Stored data:
########################################
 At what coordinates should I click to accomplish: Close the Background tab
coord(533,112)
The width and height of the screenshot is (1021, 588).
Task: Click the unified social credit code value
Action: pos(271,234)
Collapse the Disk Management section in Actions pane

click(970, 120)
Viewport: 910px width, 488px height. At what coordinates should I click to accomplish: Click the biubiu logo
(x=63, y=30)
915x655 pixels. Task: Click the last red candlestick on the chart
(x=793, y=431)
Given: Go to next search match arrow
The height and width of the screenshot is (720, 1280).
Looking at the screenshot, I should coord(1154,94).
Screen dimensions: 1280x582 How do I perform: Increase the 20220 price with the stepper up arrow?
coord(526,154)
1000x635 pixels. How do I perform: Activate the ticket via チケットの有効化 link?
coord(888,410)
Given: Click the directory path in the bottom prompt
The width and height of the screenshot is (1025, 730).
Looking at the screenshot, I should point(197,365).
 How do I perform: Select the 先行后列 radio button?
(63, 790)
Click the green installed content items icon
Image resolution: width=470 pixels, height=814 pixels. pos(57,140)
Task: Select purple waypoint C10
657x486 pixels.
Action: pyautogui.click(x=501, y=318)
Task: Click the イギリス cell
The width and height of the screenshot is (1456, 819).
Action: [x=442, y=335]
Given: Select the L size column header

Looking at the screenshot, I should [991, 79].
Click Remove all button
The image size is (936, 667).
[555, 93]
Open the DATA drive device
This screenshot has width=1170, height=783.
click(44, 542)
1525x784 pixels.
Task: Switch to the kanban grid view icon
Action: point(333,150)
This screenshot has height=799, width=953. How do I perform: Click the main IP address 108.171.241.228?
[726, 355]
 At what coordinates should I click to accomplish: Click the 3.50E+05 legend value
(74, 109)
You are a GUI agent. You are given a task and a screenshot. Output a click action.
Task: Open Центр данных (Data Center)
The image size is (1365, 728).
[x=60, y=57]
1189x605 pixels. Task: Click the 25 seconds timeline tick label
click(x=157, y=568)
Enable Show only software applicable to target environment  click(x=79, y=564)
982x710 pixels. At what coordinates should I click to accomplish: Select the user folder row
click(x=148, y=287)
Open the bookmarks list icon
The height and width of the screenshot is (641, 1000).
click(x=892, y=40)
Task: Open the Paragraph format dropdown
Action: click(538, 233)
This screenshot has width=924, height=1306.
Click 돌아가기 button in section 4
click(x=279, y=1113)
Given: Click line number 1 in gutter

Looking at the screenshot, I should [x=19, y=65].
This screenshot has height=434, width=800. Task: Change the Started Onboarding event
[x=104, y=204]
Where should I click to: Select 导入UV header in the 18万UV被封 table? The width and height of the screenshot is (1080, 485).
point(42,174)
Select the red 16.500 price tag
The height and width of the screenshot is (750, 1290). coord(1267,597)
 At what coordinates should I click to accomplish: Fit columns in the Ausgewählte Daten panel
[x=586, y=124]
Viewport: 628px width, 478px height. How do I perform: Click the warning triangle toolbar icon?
########################################
WHAT TO DO. Print out every record, character for character.

THE COMPLETED TASK.
 At what coordinates should I click to accomplish: Close the Background tab
coord(533,112)
The width and height of the screenshot is (1021, 588).
Task: Click the unified social credit code value
Action: pos(271,234)
Collapse the Disk Management section in Actions pane

click(970, 120)
Viewport: 910px width, 488px height. At what coordinates should I click to accomplish: Click the biubiu logo
(x=63, y=30)
915x655 pixels. Task: Click the last red candlestick on the chart
(x=793, y=431)
Given: Go to next search match arrow
The height and width of the screenshot is (720, 1280).
Looking at the screenshot, I should coord(1154,94).
Screen dimensions: 1280x582 How do I perform: Increase the 20220 price with the stepper up arrow?
coord(526,154)
1000x635 pixels. How do I perform: Activate the ticket via チケットの有効化 link?
coord(888,410)
Given: Click the directory path in the bottom prompt
The width and height of the screenshot is (1025, 730).
Looking at the screenshot, I should point(197,365).
 How do I perform: Select the 先行后列 radio button?
(63, 790)
Click the green installed content items icon
Image resolution: width=470 pixels, height=814 pixels. pos(57,140)
Task: Select purple waypoint C10
657x486 pixels.
Action: pyautogui.click(x=501, y=318)
Task: Click the イギリス cell
The width and height of the screenshot is (1456, 819).
Action: [x=442, y=335]
Given: Select the L size column header

Looking at the screenshot, I should [991, 79].
Click Remove all button
The image size is (936, 667).
[555, 93]
Open the DATA drive device
This screenshot has width=1170, height=783.
click(44, 542)
1525x784 pixels.
Task: Switch to the kanban grid view icon
Action: point(333,150)
This screenshot has height=799, width=953. How do I perform: Click the main IP address 108.171.241.228?
[726, 355]
 At what coordinates should I click to accomplish: Click the 3.50E+05 legend value
(74, 109)
You are a GUI agent. You are given a task and a screenshot. Output a click action.
Task: Open Центр данных (Data Center)
The image size is (1365, 728).
[x=60, y=57]
1189x605 pixels. Task: Click the 25 seconds timeline tick label
click(x=157, y=568)
Enable Show only software applicable to target environment  click(x=79, y=564)
982x710 pixels. At what coordinates should I click to accomplish: Select the user folder row
click(x=148, y=287)
Open the bookmarks list icon
The height and width of the screenshot is (641, 1000).
click(x=892, y=40)
Task: Open the Paragraph format dropdown
Action: click(538, 233)
This screenshot has width=924, height=1306.
Click 돌아가기 button in section 4
click(x=279, y=1113)
Given: Click line number 1 in gutter

Looking at the screenshot, I should [x=19, y=65].
This screenshot has height=434, width=800. Task: Change the Started Onboarding event
[x=104, y=204]
Where should I click to: Select 导入UV header in the 18万UV被封 table? The width and height of the screenshot is (1080, 485).
point(42,174)
Select the red 16.500 price tag
The height and width of the screenshot is (750, 1290). coord(1267,597)
 At what coordinates should I click to accomplish: Fit columns in the Ausgewählte Daten panel
[x=586, y=124]
Viewport: 628px width, 478px height. How do I perform: Click the warning triangle toolbar icon?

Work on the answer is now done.